都市史
都市史(としし、英語:urban history)とは、都市の歴史や都市化の過程、およびその学問である。学問的には学際的分野であり、郷土史、建築史、都市社会学、都市地理学あるいは考古学と関連する。
都市史とは、都市の歴史に関する包括的な学問であるが、都市の成立期、成長期、維持期などの都市の状態と、都市をとりまく政治経済的環境などによって大きく変動する。このため、単独の学問分野にはなりにくく、学際的分野となる。
都市の歴史
[編集]考古学的には、約1万年前のエリコが最古の町と言われることがある。世界で最初の都市は、考古学的には、およそ紀元前3500年から紀元前3000年ごろにメソポタミアで、その後エジプト、インダス、黄河において都市文明が現れたことがわかっている。
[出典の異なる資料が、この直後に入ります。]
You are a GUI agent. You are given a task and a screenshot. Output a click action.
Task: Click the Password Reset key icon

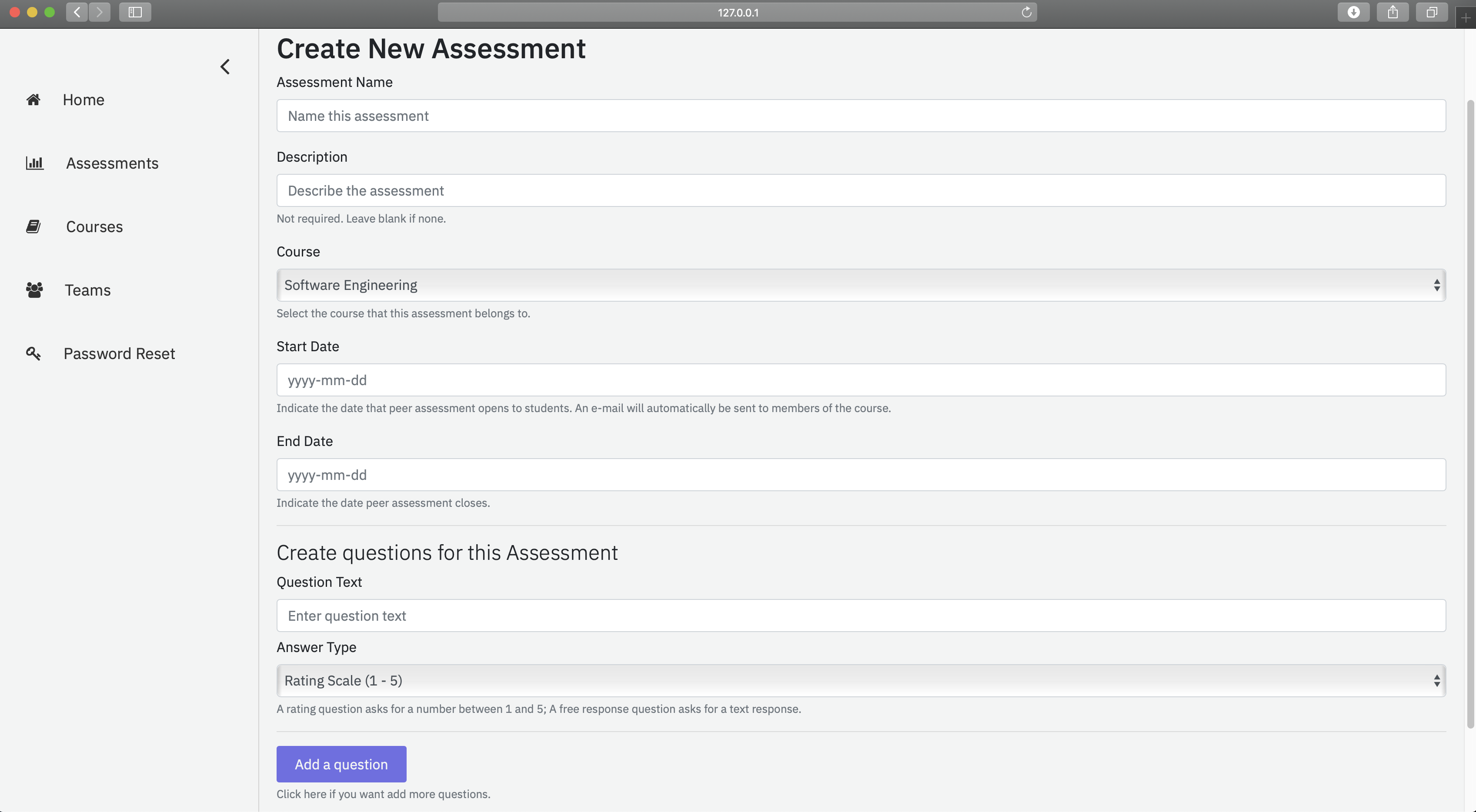[33, 353]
比較的よく知られている都市にモヘンジョダロがある。モヘンジョダロは、紀元前2500年から紀元前1800年にかけて繁栄し、最大で4万人近くが暮らしていたと推測されている。古代の都市の特徴として、多くは都市国家であり、ひとつの都市とその周辺地域が、独立した政体としてひとつのまとまった形態をなす国家であった。
日本史における都市史研究
[編集]戦後日本の実証主義的歴史研究においては近世史分野において都市史研究が盛んで、1960年代までは豊田武・原田伴彦らが「封建都市」の概念で都市史研究を行っていた。一方、松本四郎や朝尾直弘は幕藩体制論の観点から都市史研究を行い、1970年代には吉田伸之・塚田孝らによる江戸・大坂など大都市をフィールドとした空間構造・社会構造・都市下層民などの諸相を明らかにする研究が展開され、「身分的周縁」などの概念が提唱されている。